Die MIT unterstützt die Vorgehensweise der BIS diverse Projekte, wie

  • Produktentwicklung bis zur Marktreife begleiten
  •  Bereitstellen der Infrastruktur sowie wissenschaftlicher Kompetenz
  • Umfeld für Langzeittests von Prototypen
  • KMU und Start-ups methodisch, technisch und rechtlich unterstützen
  • Aus- und Weiterbildungsangebote für Anwender *innen von Wasserstofftechnologie
  • Einbeziehung regionaler und überregionaler Forschungs- und Bildungseinrichtungen
  • Entwicklung von neuen Standards und Zertifizierungsverfahren für mobile Wasserstoffanwendungen

in Bremerhaven zu konzentrieren und hofft, dass die Förderanträge zeitnah genehmigt werden.

Ferner setzt sich die MIT dafür ein im Gespräch mit Staatssekretär Ferlemann aus dem Bundesministerium für Verkehr und digitale Infrastruktur (BMVI) die Förderanträge zu begleiten.

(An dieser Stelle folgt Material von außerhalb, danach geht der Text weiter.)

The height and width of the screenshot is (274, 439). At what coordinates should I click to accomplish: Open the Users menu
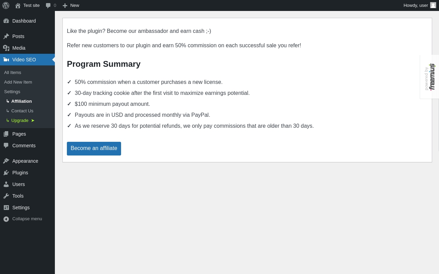pos(19,184)
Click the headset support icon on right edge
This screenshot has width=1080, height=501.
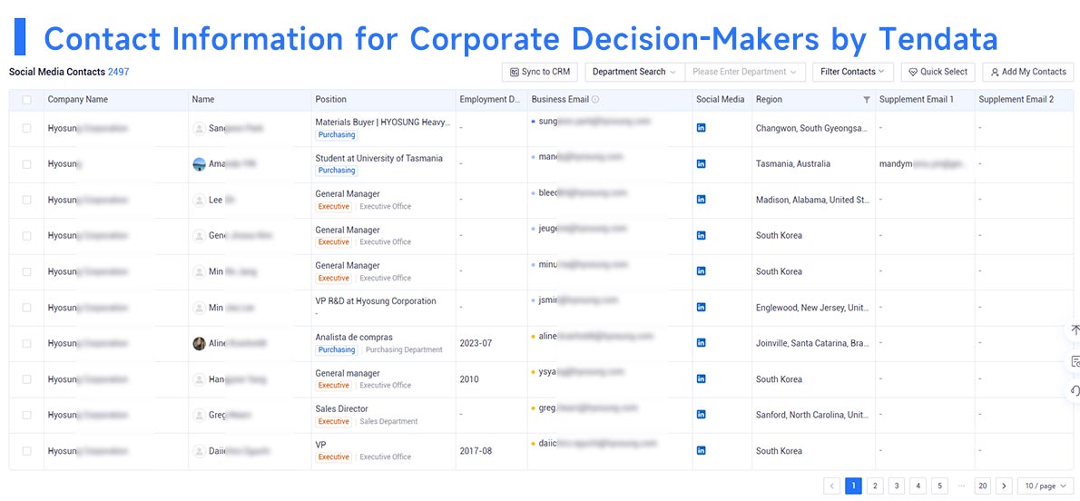point(1075,391)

Die MIT-Vorsitzenden Ventzke und Tuczek versprechen sich hier zukunftsweisende Projekte für Bremerhaven, den Standort und Arbeitsplätze zu generieren.

Bremerhaven, den 16.12.2020

Comet braucht Unterstützung – Sicherung von Arbeitsplätzen

Die MIT Bremerhaven fordert den Senat auf Entschädigungshilfen für den Pyrotechnikhersteller Comet und andere Unternehmen der gleichen Branche kurzfristig zu gewähren.

Die Feuerwerksunternehmen sind zwar durch den Beschluss des Bundes geschlossen worden, ob nachher vom Bund oder ob Mittel aus dem BremenFonds zur Verfügung gestellt werden ist zweitrangig, zunächst benötigen die Unternehmen kurzfristig finanzielle Hilfen.

Die Branche braucht umgehend Planungssicherheit wie es mit den Arbeitsplätzen weitergeht. Es geht bei Comet immerhin um fast 200 Arbeitplätze. Und dahinter stehen auch immer Familien. Die Vorsitzenden der MIT fordern den Magistrat sowie den Senat auf, entsprechend sich um eine Unterstützung zu kümmern.

 

Bremerhaven, den 18.09.2020

Die Mittelstands-und Wirtschaftsunion Bremerhaven (MIT) fordert Investitionen in die Hafenstrukturen in den Bremischen Häfen in Bremerhaven sowie den Bau des OTB

Wie muss die Zukunft des Hafens aussehen?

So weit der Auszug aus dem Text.